A pair of tables in the chinoiserie style stand either side of the chimney piece. One of the tables is French, and dates from c.1780; it was originally part of the Chinese Room at Carlton House. The other table is English, and is a copy of the French table; it was made for the Music Room Gallery at the Royal Pavilion in 1819 by Edward Bailey.
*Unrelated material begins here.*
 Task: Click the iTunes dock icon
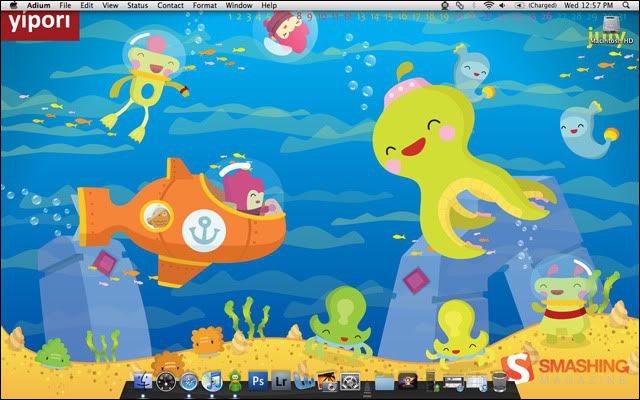[212, 380]
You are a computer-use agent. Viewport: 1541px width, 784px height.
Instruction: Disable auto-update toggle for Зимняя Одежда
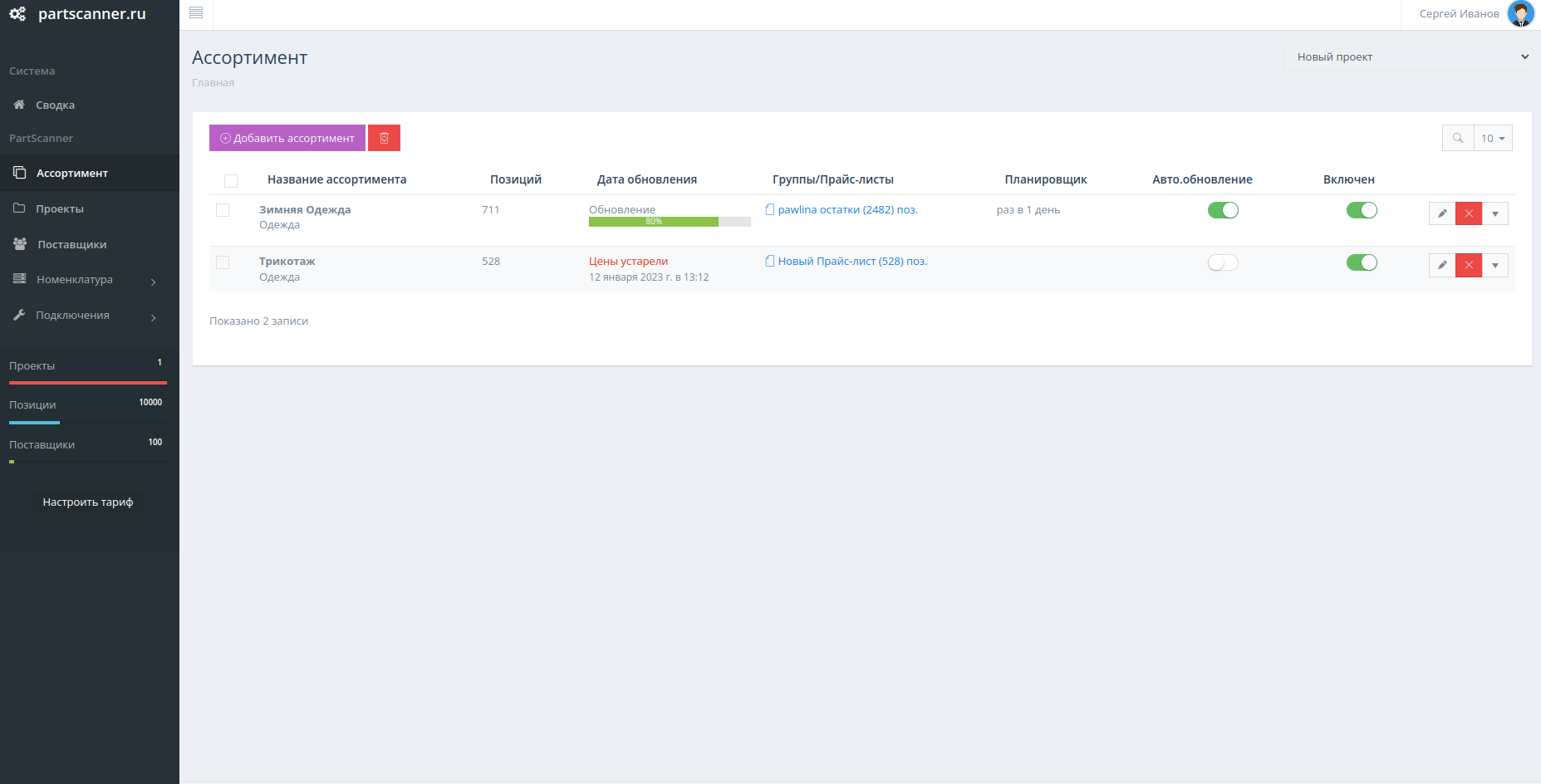click(1222, 210)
A set of chairs made by Bailey & Sanders in the room were originally situated in the Banqueting Room Gallery at the pavilion.

The room is home to a pair of Chinese pagodas in porcelain on Spode bases. The pagodas sit either side of a pietra dura-topped table made by Morel & Seddon; it was originally intended for Windsor Castle's Crimson Drawing Room. A matching pair of pagodas stood in the Principal Corridor of the palace in the 1930s.

==Portraits setting==
The room has been the setting for numerous portraits of members of the British royal family. Terence Cuneo recalled photographing the four-year-old Prince Charles in the Yellow Drawing Room in 1953 as part of his preparations for the official portrait of the coronation of Elizabeth II. Charles asked to photograph Cuneo in turn, and was hoisted by Cuneo onto a 9 ft ladder, much to the consternation of Cuneo and his nurse, Nanny Lightbody. Bryan Organ used the room as the setting for his portrait of Diana, Princess of Wales in 1981. Justin Mortimer's 1997 abstract portrait The Queen was commissioned by the Royal Society of Arts. The light artist Chris Levine took 10,000 images in the Yellow Drawing Room of Queen Elizabeth II over two sittings to create his 2004 hologram, Equanimity. This was the first 3D holographic portrait of the Queen. Rolf Harris painted the Queen in the room for his portrait to mark her 80th birthday in 2005. Prince Philip, Duke of Edinburgh posed in the room for his 2012 portrait by painter Jemma Phipps. Darren Baker's 2011 portrait of the Queen in the Yellow Drawing Room was commissioned to mark the 90th anniversary of the Royal British Legion and depicted her wearing five remembrance poppies and showing the time of 11 am on her wristwatch to symbolise the armistice that ended World War I.